Musiq Soulchild singles chronology
| "Love" (2000) | "Girl Next Door" (2001) | "Halfcrazy" (2002) |

= Girl Next Door (Musiq Soulchild song) =

2001 single by Musiq Soulchild

"Girl Next Door" is the third and final single from Musiq Soulchild's debut album Aijuswanaseing. It was released as a 12" single on May 15, 2001.

It debuted on the Billboard Hot R&B/Hip-Hop Songs chart on January 20, 2001, spent 23 non-consecutive weeks on the chart (its last being October 20, 2001), and peaked at #28.

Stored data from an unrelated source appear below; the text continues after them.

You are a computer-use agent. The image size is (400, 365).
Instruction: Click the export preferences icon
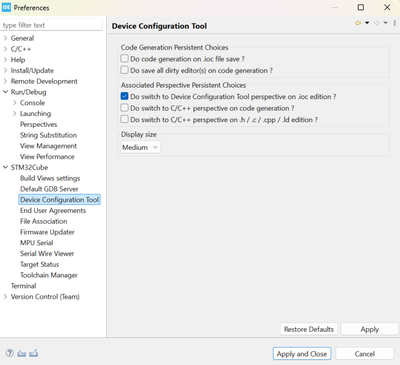pos(33,353)
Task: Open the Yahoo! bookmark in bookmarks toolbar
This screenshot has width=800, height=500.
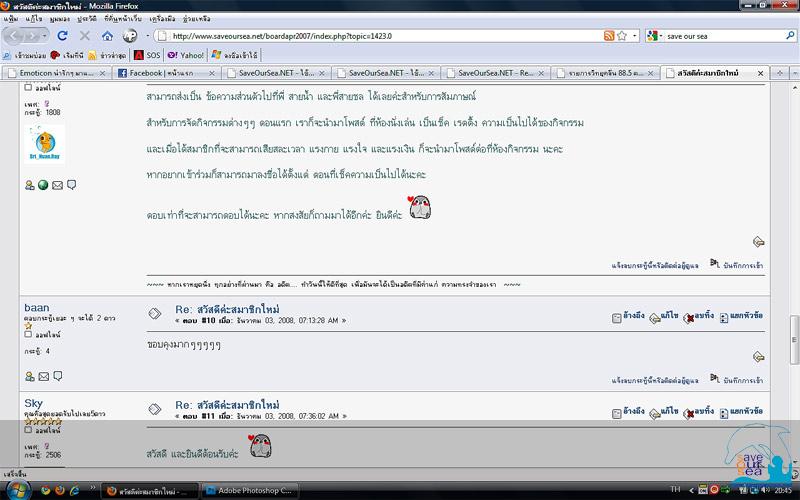Action: tap(186, 55)
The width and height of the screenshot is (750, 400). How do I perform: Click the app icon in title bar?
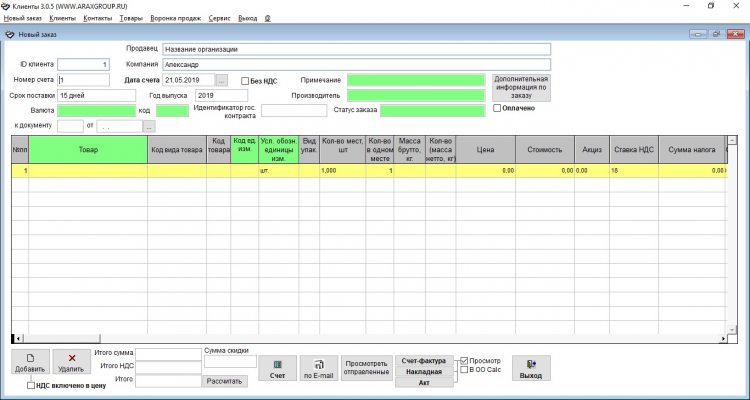[x=6, y=6]
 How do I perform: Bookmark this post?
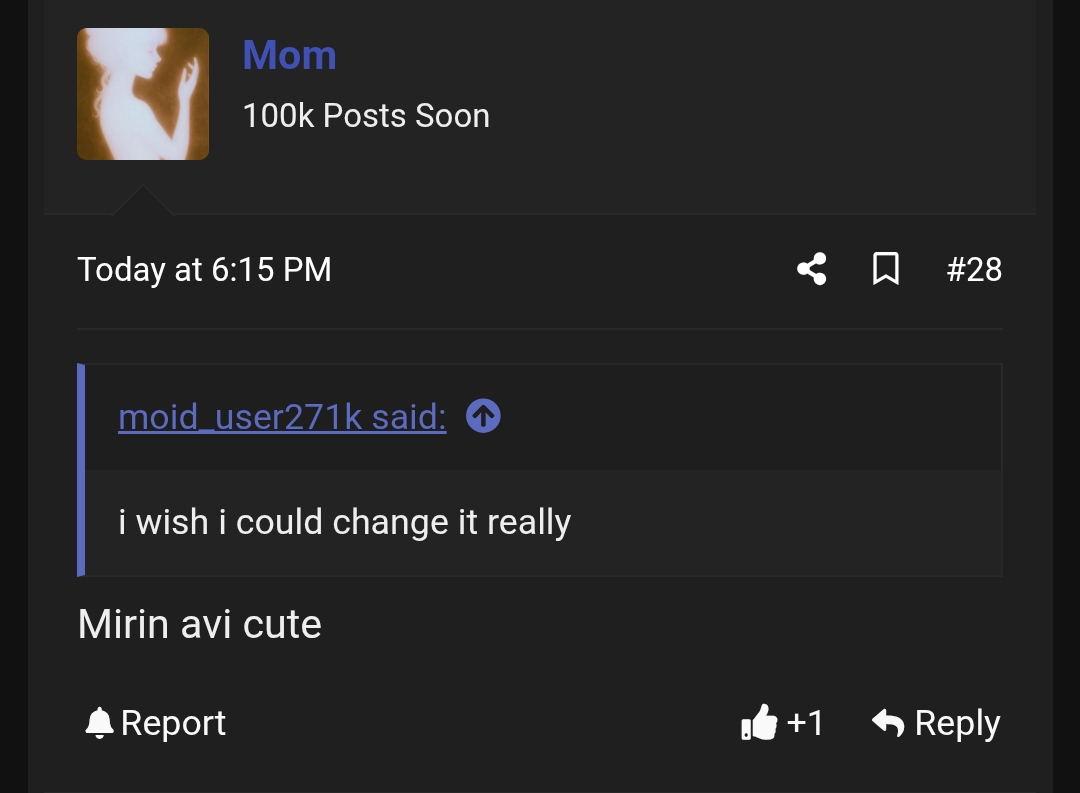(x=886, y=269)
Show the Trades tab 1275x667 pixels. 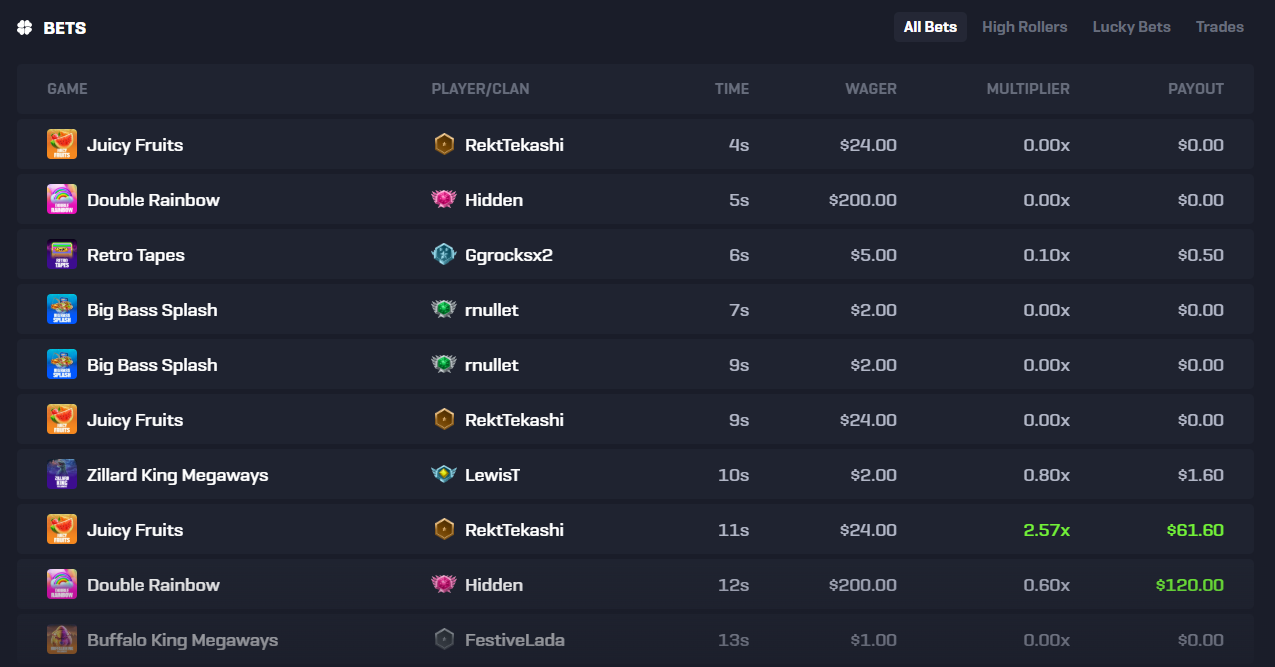click(x=1219, y=27)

"Girl Next Door" entered the Billboard Hot 100 on August 25, 2001, spending 8 consecutive weeks there, peaking at #85 and falling off on October 13, 2001.

==Music video==
The video starts with a young Musiq and his childhood friends walking down the street and eating ice cream in Philadelphia in 1989. The girl with him, Tonya, gets called into the house by her mom. Twelve years later, Musiq goes back to his old neighborhood and meets up with her. He sees how much she has grown up and changed. The video frequently switches back to when they were kids. The video shows them as children playing spin the bottle. At the end young Musiq says "Someday you gon' be my girl". Tonya says "Yeah right" and elbows him.